Fanny, who alone saw her son’s uneasiness, and the little hold which Charlotte’s coquetries and her mother’s attentions were gaining on him, came to his aid.
“Madame,” she said to the viscountess, “you will, I think, be very uncomfortable in the carrier’s vehicle, and especially at having to start so early in the morning. You would certainly have done better to take the offer made to you by Mademoiselle des Touches. But it is not too late to do so now. Calyste, go up to Les Touches and arrange the matter; but don’t be long; return to us soon.”
“It won’t take me ten minutes,” cried Calyste, kissing his mother violently as she followed him to the door.
XI
FEMALE DIPLOMACY
Calyste ran with the lightness of a young fawn to Les Touches and reached the portico just as Camille and Beatrix were leaving the grand salon after their dinner. He had the sense to offer his arm to Felicite.
“So you have abandoned your viscountess and her daughter for us,” she said, pressing his arm; “we are able now to understand the full merit of that sacrifice.”
“Are these Kergarouets related to the Portendueres, and to old Admiral de Kergarouet, whose widow married Charles de Vandenesse?” asked Madame de Rochefide.
“The viscountess is the admiral’s great-niece,” replied Camille.
“Well, she’s a charming girl,” said Beatrix, placing herself gracefully in a Gothic chair. “She will just do for you, Monsieur du Guenic.”
“The marriage will never take place,” said Camille hastily.
Mortified by the cold, calm air with which the marquise seemed to consider the Breton girl as the only creature fit to mate him, Calyste remained speechless and even mindless.
“Why so, Camille?” asked Madame de Rochefide.
“Really, my dear,” said Camille, seeing Calyste’s despair, “you are not generous; did I advise Conti to marry?”

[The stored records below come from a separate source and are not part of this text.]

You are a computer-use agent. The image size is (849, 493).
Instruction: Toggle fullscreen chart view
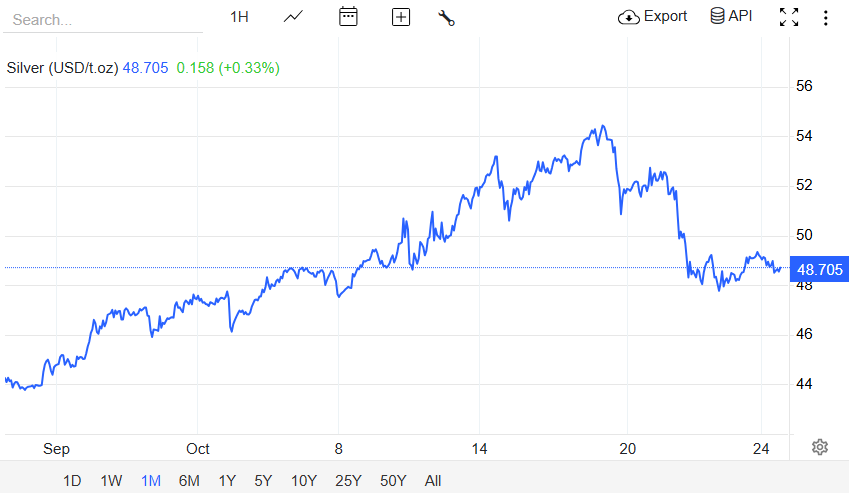click(x=789, y=17)
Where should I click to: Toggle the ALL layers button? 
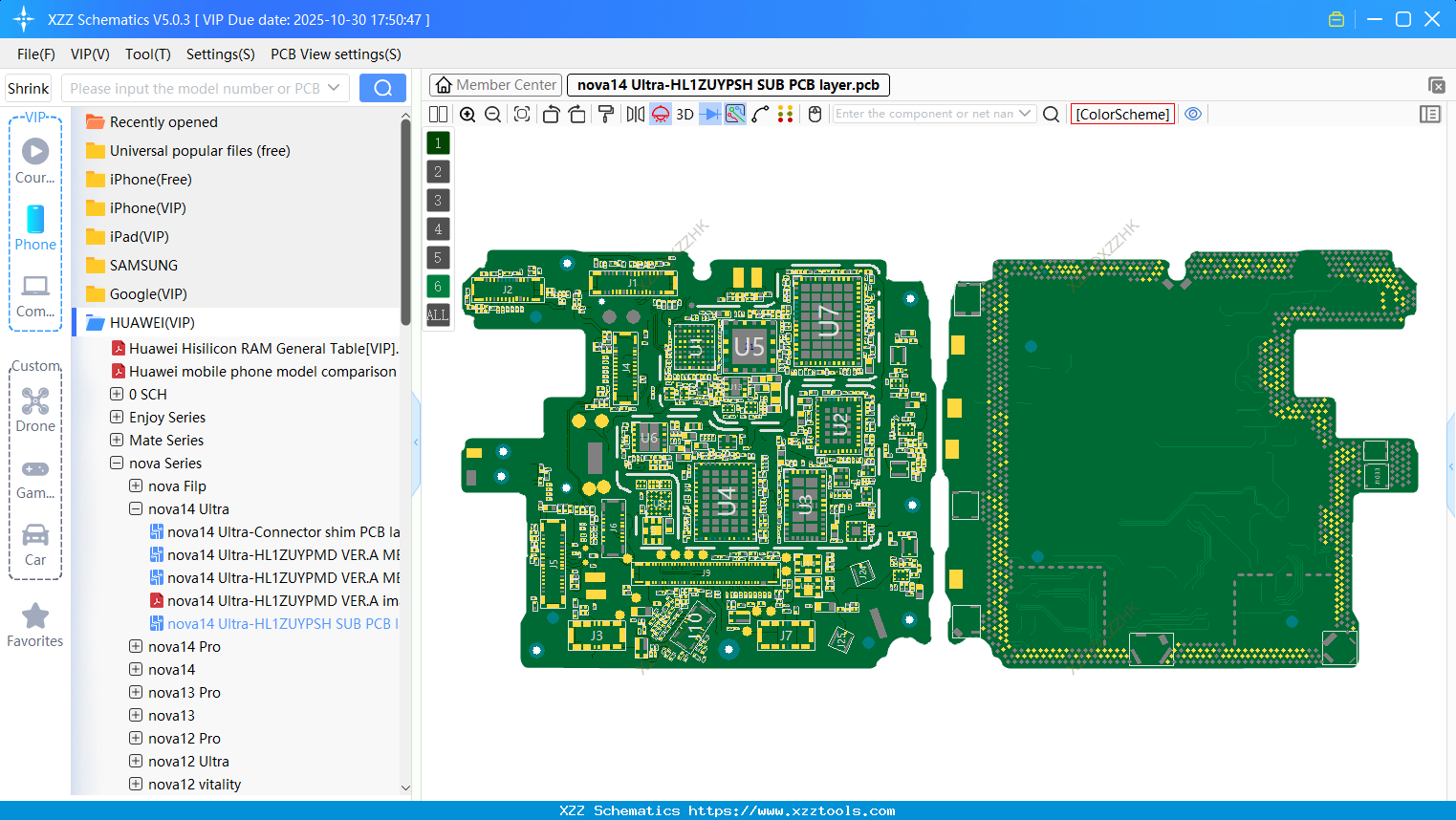pos(438,315)
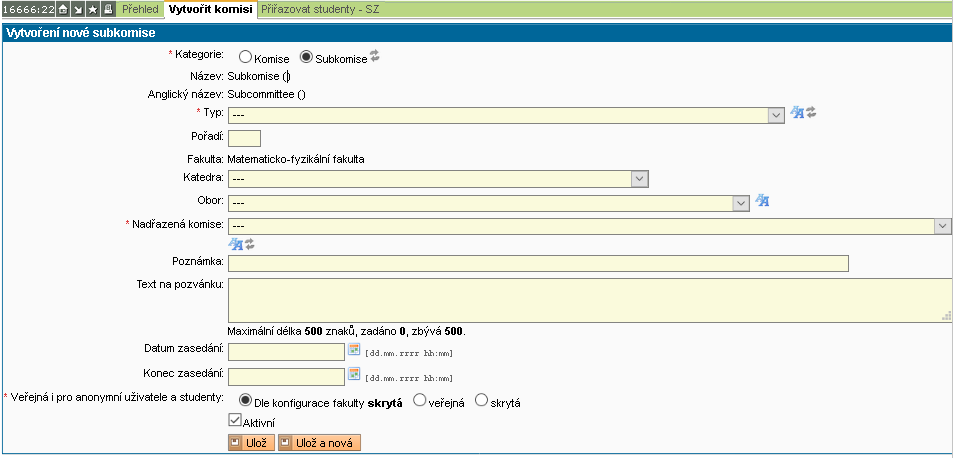This screenshot has width=953, height=458.
Task: Toggle the Aktivní checkbox
Action: point(235,422)
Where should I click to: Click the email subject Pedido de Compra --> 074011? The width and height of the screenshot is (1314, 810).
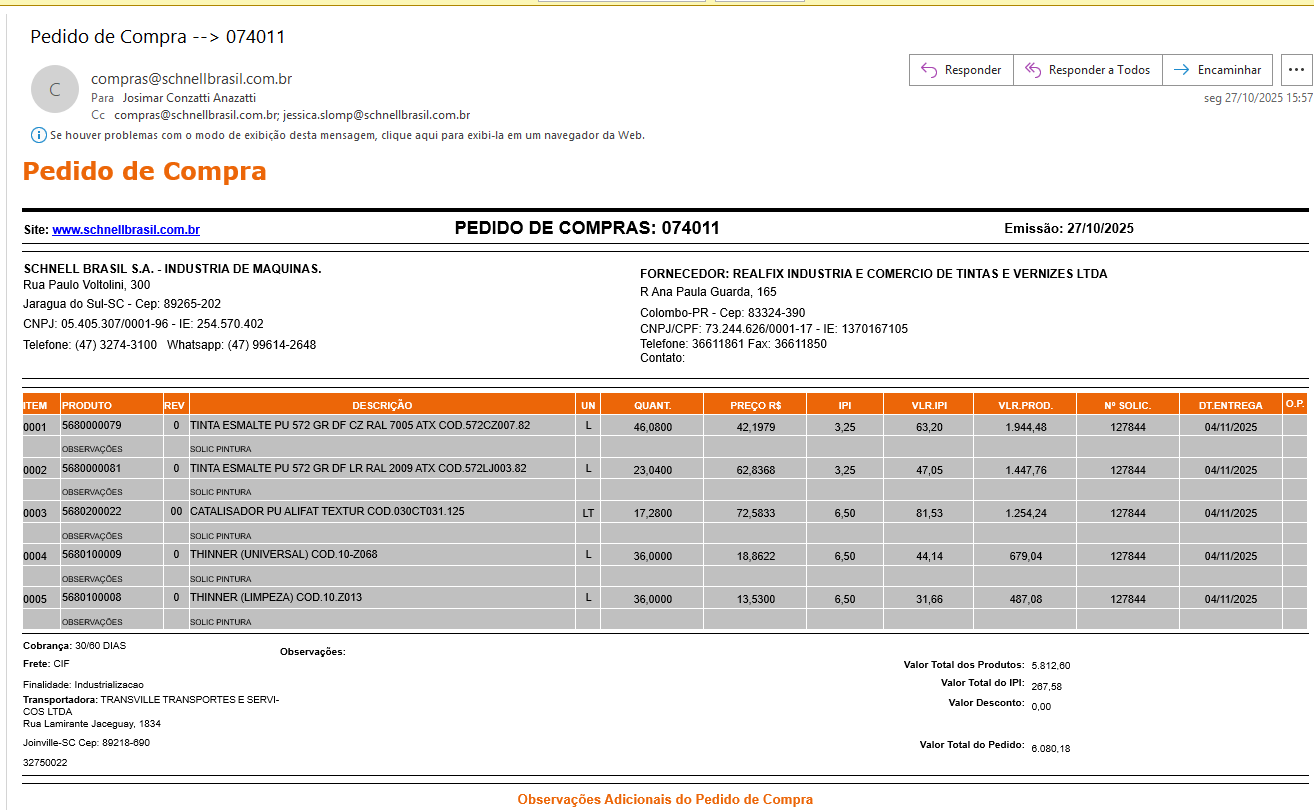[x=158, y=37]
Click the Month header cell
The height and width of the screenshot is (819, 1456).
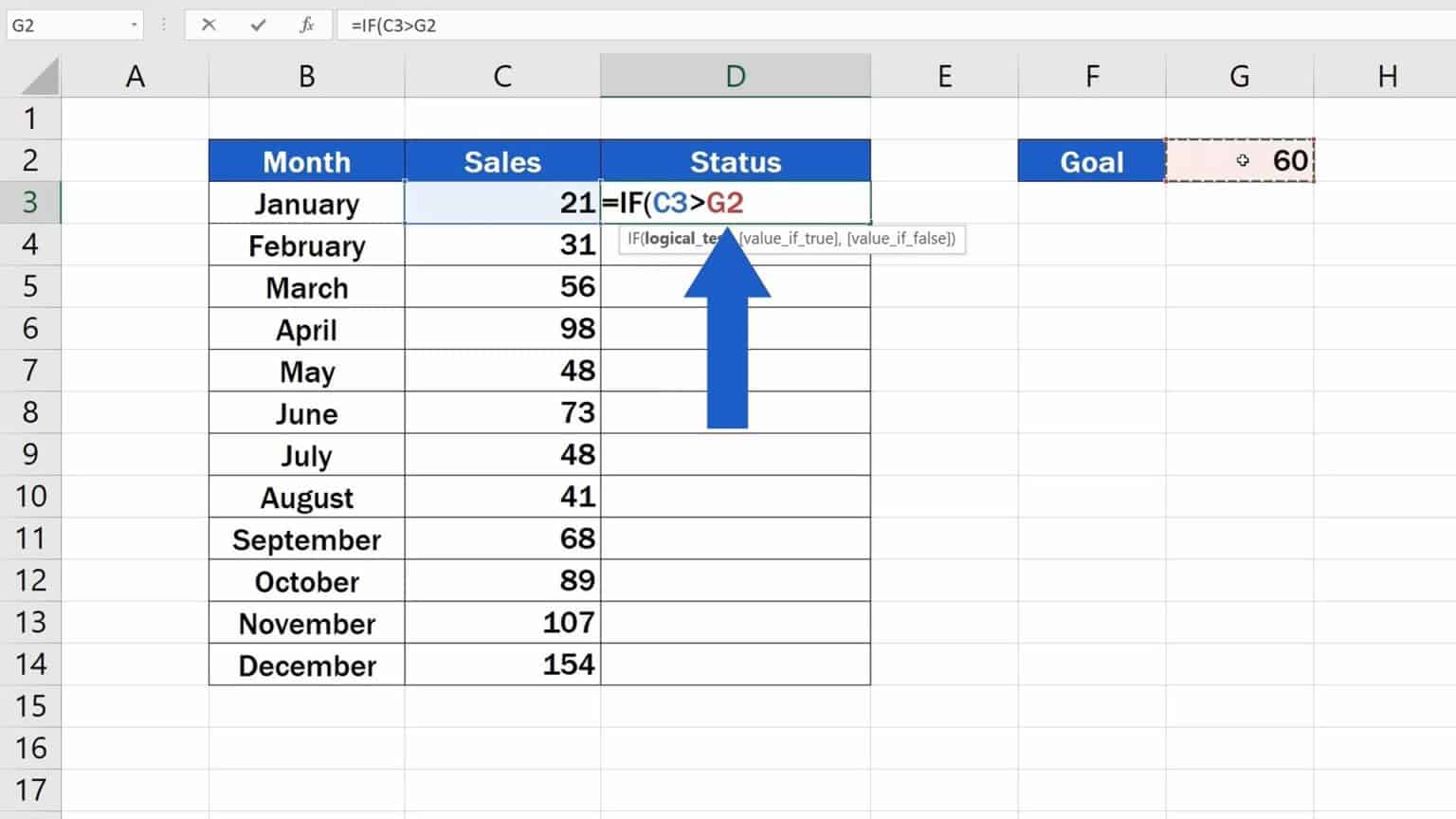[x=307, y=161]
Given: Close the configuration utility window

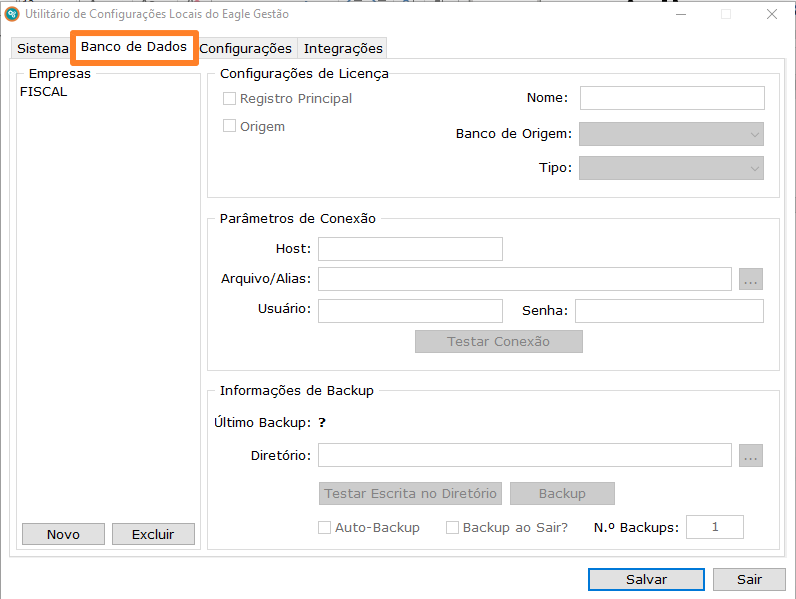Looking at the screenshot, I should point(772,14).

Beatrix looked at her friend with a surprise that was mingled with indefinable suspicions.
Calyste, unable to understand Camille’s motive, but feeling that she came to his assistance and seeing in her cheeks that faint spot of color which he knew to mean the presence of some violent emotion, went up to her rather awkwardly and took her hand. But she left him and seated herself carelessly at the piano, like a woman so sure of her friend and lover that she can afford to leave him with another woman. She played variations, improvising them as she played, on certain themes chosen, unconsciously to herself, by the impulse of her mind; they were melancholy in the extreme.